#### Set tasks:
a) The mailing-list post on proposed OpenSSL cipher changes uses several keywords written in all capital letters. List each one, leaving out the cipher names RC4 and DES.
b) Write the next part of the mailing-list post on proposed OpenSSL cipher changes, starting right after its final quoted line.

[openssl-users] [openssl-dev] Proposed cipher changes for post-1.0.2

Viktor Dukhovni openssl-users at dukhovni.org
Wed Feb 11 19:47:11 UTC 2015

On Wed, Feb 11, 2015 at 03:46:54PM +0000, Salz, Rich wrote:

> > I agree with Viktor. His suggestion (keep RC4 in MEDIUM, suppress it
> > explicitly in DEFAULT) is a good one that maintains important backward
> > compatibility while providing the desired removal of RC4 by default. There's
> > no advantage to moving RC4 to LOW.
> Sure there is:  it's an accurate description of the quality of protection provided by the algorithm. :)

Except that it is not.  There are off-the-shelf key recovery attacks
on 56-bit DES (essentially the only LOW cipher anyone might actually
use, though nobody does anymore).  The known attacks on RC4 are
only effective when a great many plaintexts includes the same
sensitive content at a fixed position in the data stream.  While
this does mean we should stop using RC4 as soon as practical, it
is far from equating the security of RC4 with single-DES.

> It's also compatible with our documentation, which as was pointed
> out, always uses the word "currently" to describe the magic keywords.

Sure, there's some rope there, it does not mean we need to hang
ourselves.  The basic ciphersuite primitives by now have well
understood meanings that should only be changed with great care if
at all.

> Postfix can work lay the groundwork to be future-compliant by changing its default configuration to be HIGH:MEDIUM:RC4.

#### Recorded data:
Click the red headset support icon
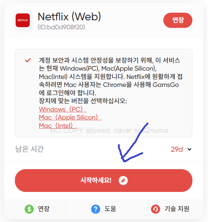tap(155, 209)
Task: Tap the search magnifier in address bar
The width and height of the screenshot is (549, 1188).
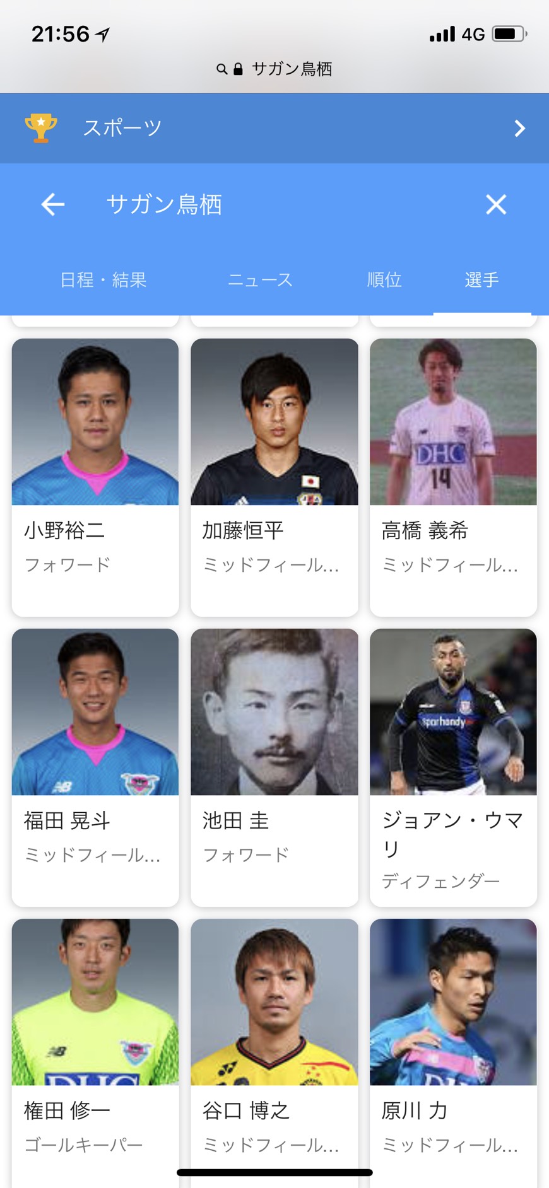Action: [221, 69]
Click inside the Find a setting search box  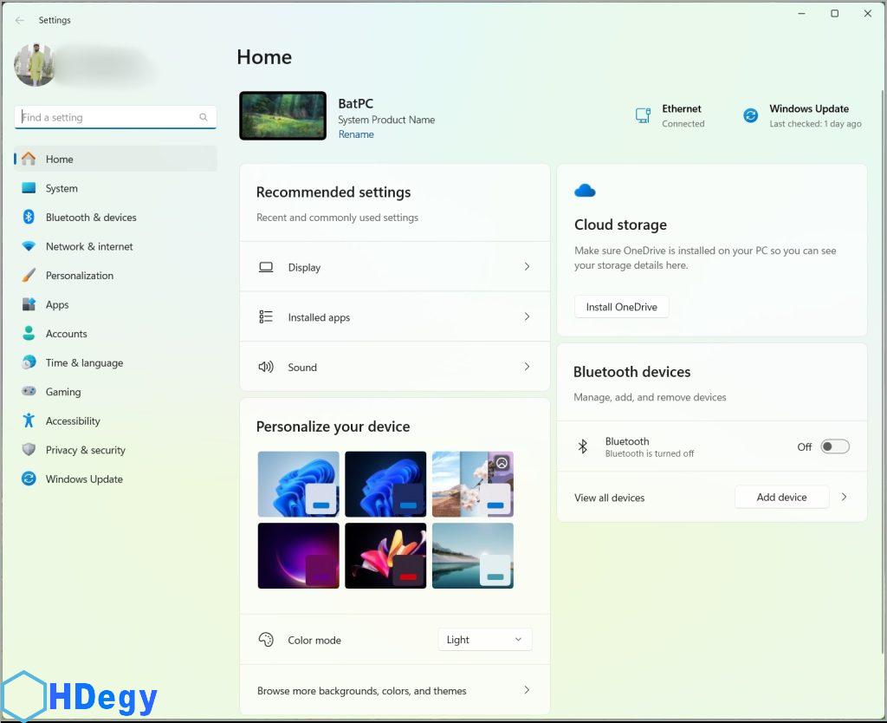[x=108, y=117]
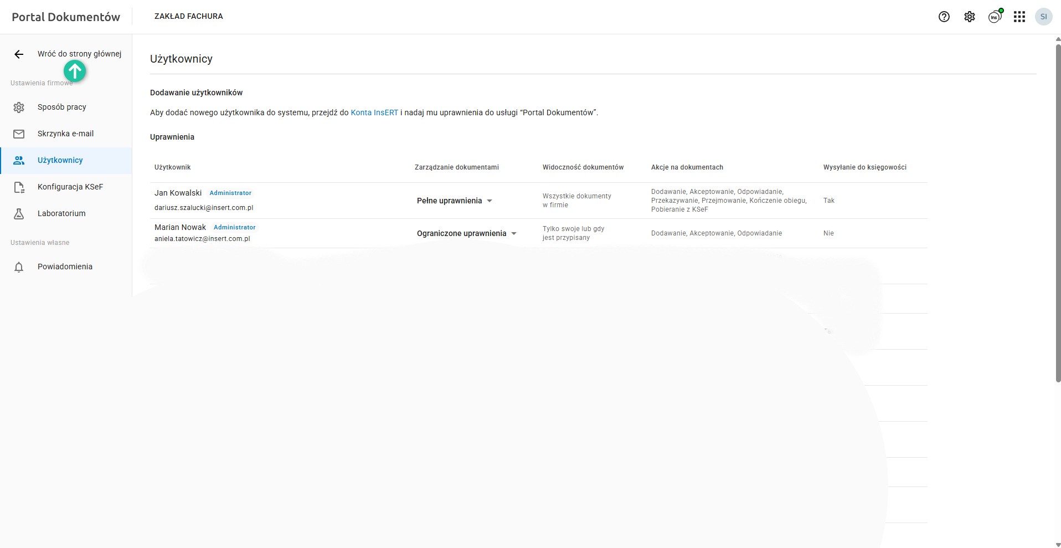
Task: Click the Powiadomienia bell icon
Action: (x=19, y=267)
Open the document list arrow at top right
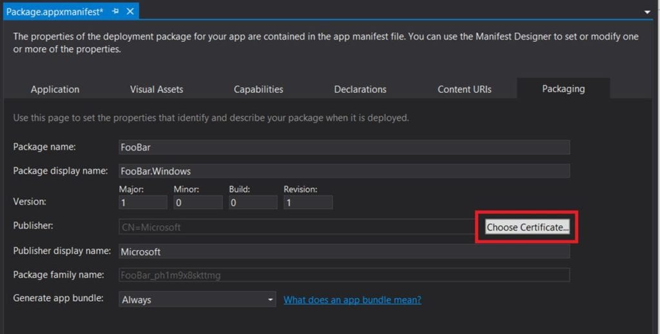The height and width of the screenshot is (334, 660). click(x=647, y=12)
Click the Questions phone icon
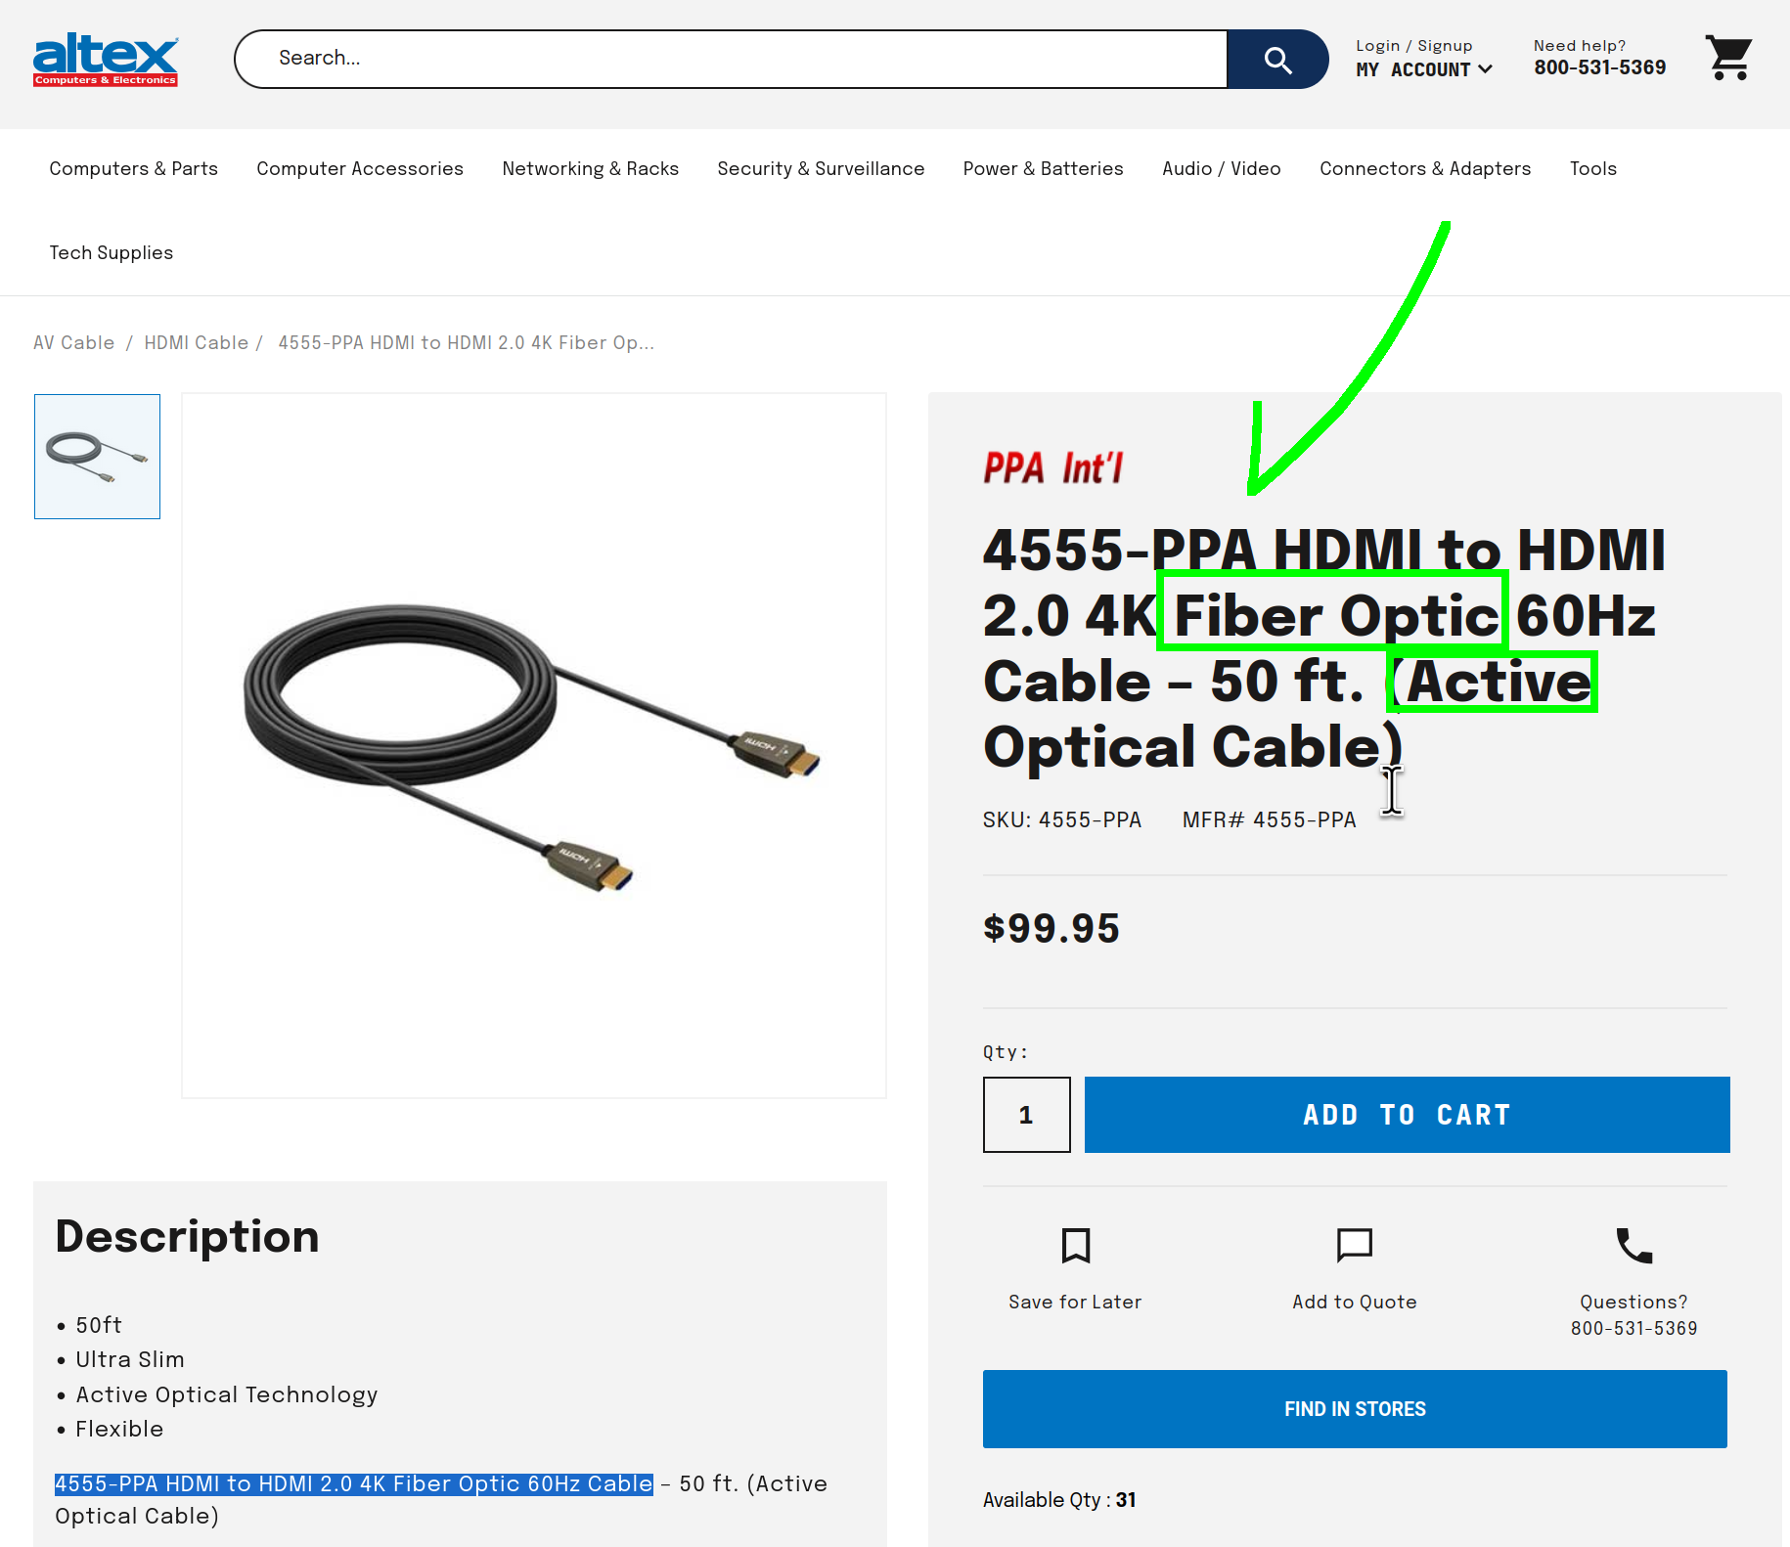Image resolution: width=1790 pixels, height=1547 pixels. click(x=1633, y=1246)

#### Responses in order:
a) MEDIUM, DEFAULT, LOW, HIGH

b)
Except that "RC4" includes export-grade RC4, so that would be wrong.
Also Postfix defines a more usable user-interface of cipher "grades":
	smtp_tls_cipher_grade = null | export | low | medium | high

where "export" is EXPORT and up, "low" is "LOW" and up, "medium"
is "MEDIUM" and up, with the underlying definitions also configurable
but most users are encouraged to stay well clear of those:

	tls_null_cipherlist = eNULL:!aNULL
	tls_export_cipherlist = aNULL:-aNULL:ALL:+RC4:@STRENGTH
	tls_low_cipherlist = aNULL:-aNULL:ALL:!EXPORT:+RC4:@STRENGTH
	tls_medium_cipherlist = aNULL:-aNULL:ALL:!EXPORT:!LOW:+RC4:@STRENGTH
	tls_high_cipherlist = aNULL:-aNULL:ALL:!EXPORT:!LOW:!MEDIUM:+RC4:@STRENGTH

instead users choose a grade, and may also specify exclusions:

    smtp_tls_exclude_ciphers = RC4, PSK, aDSS, ...

this provides enough flexibility to allow emergency tweaks to be
applied by users to deal with future issues, without requiring
users to be experts in OpenSSL cipherlists.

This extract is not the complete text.